Mercredi, le Washington Post a publié un éditorial en faveur d’une enquête officielle du gouvernement américain sur la pandémie. Le journal, qui s’exprime au nom des sections dominantes de la classe dirigeante américaine, a clairement indiqué que l’enquête ne devrait pas porter sur la réponse criminelle du gouvernement américain qui a entraîné des centaines de milliers de morts inutiles, mais sur un effort qui vise à rendre la Chine responsable de la pandémie.

«La résistance de la Chine est un obstacle persistant», se plaint le Post. Il allègue que le gouvernement chinois a «lancé une campagne massive de déni, de dissimulation, de diversions, de retard et de désinformation».

Non, c’est Washington qui a nié la pandémie, l’a dissimulée, et a diffusé de la désinformation. En conséquence des actions du capitalisme américain, quelque part entre six cents mille et un million d’Américains sont morts. Si Washington veut «tirer les leçons d’une catastrophe mondiale», il devrait se regarder dans le miroir.

Au cours de l’année écoulée, des documentaires, des enquêtes et des témoignages ont clairement montré que le gouvernement américain a délibérément couvert la propagation de la pandémie, lui permettant de se répandre rapidement dans tout le pays et de s’implanter massivement avant même que le public ne soit conscient des dangers.

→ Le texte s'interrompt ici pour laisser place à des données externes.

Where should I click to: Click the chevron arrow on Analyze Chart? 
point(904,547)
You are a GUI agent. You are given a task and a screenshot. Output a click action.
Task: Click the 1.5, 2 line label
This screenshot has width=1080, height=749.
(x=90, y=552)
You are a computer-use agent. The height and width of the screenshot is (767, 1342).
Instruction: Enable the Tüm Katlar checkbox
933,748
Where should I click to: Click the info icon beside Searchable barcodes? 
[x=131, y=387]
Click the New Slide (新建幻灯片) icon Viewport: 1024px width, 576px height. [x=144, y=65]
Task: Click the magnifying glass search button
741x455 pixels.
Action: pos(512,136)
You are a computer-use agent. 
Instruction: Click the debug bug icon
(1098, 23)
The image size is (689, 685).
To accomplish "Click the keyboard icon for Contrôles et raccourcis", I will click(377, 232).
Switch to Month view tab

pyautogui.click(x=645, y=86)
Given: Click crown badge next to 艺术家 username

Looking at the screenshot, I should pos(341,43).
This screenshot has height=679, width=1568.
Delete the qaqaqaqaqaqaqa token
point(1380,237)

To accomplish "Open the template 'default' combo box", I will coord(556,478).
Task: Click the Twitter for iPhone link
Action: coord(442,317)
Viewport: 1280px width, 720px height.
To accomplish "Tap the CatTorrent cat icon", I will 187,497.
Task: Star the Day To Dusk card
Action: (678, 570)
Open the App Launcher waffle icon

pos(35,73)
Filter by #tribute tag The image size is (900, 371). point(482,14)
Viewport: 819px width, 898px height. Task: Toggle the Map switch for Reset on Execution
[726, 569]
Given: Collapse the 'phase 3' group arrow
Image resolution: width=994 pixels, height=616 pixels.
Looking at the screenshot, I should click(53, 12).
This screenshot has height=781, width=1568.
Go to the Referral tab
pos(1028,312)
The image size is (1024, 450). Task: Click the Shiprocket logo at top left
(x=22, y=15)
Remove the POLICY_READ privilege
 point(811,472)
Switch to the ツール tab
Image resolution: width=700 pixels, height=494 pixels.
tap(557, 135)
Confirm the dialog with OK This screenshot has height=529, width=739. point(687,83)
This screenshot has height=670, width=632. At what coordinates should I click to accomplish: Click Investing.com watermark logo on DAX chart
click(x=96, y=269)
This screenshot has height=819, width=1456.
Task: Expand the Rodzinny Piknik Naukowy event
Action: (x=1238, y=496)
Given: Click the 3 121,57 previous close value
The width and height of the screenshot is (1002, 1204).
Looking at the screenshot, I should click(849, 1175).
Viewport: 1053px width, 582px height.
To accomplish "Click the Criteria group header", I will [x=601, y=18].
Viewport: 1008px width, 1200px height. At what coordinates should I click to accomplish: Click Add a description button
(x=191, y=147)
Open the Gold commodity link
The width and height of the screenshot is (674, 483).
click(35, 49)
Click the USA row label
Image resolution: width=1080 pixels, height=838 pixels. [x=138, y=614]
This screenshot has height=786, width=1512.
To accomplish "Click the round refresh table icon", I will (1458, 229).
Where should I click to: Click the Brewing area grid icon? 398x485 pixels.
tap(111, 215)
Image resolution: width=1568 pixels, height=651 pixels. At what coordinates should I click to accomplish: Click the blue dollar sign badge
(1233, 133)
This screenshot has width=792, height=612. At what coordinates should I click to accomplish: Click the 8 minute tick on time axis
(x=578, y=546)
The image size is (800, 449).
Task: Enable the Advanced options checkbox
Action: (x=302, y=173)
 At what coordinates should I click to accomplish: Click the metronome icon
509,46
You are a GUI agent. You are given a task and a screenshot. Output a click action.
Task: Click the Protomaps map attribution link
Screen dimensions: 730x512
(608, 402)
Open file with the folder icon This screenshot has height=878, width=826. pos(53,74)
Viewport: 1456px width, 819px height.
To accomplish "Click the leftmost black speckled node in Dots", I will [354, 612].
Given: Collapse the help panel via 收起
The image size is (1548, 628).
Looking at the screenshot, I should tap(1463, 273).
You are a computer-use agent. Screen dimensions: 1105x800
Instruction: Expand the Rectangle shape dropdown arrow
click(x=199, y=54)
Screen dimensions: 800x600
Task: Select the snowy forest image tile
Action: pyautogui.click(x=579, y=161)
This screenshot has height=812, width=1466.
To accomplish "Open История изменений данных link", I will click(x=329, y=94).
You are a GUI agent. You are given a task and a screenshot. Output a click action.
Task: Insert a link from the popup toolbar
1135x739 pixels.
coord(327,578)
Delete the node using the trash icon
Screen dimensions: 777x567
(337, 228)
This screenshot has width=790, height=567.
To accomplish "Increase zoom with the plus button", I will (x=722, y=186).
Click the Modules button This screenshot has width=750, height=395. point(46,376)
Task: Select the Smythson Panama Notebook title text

Dès avril 2020, l’administration Trump a défié ses propres experts en santé publique pour rouvrir les écoles et les entreprises alors que la pandémie faisait toujours rage, une politique poursuivie et intensifiée sous Biden.

Avec la résurgence de la pandémie causée par le variant Delta, les gouvernements du monde entier redoublent d’efforts pour exiger que la population «vive avec» la pandémie de COVID-19. Au Royaume-Uni, le gouvernement Johnson mène ouvertement une politique dont il reconnaît qu’elle entraînera une recrudescence des cas de COVID-19, des hospitalisations et des décès. Mais le gouvernement Johnson ne fait qu’exprimer sous une forme plus développée la politique de tous les gouvernements capitalistes, qui vise à sacrifier des vies humaines à la protection des profits des entreprises.

La théorie du laboratoire de Wuhan n’a jamais été une véritable «théorie», au sens d’une explication scientifique ancrée dans des preuves empiriques. Il s’agit d’une «théorie» motivée par des considérations purement politiques: détourner l’attention des responsables, justifier la poursuite d’une politique qui a entraîné des millions de morts et servir de munition dans le conflit géopolitique avec la Chine.

Mais les efforts qui visent à blâmer la Chine pour les décès causés par l’avidité et les tendances sociopathes du capitalisme américain seront traités avec mépris par les travailleurs du monde entier. Les travailleurs des États-Unis et du monde entier, lorsqu’ils entreront en lutte pour défendre leurs vies et leurs moyens de subsistance, rejetteront la faute sur qui de droit: la classe dirigeante et le système capitaliste qu’elle défend.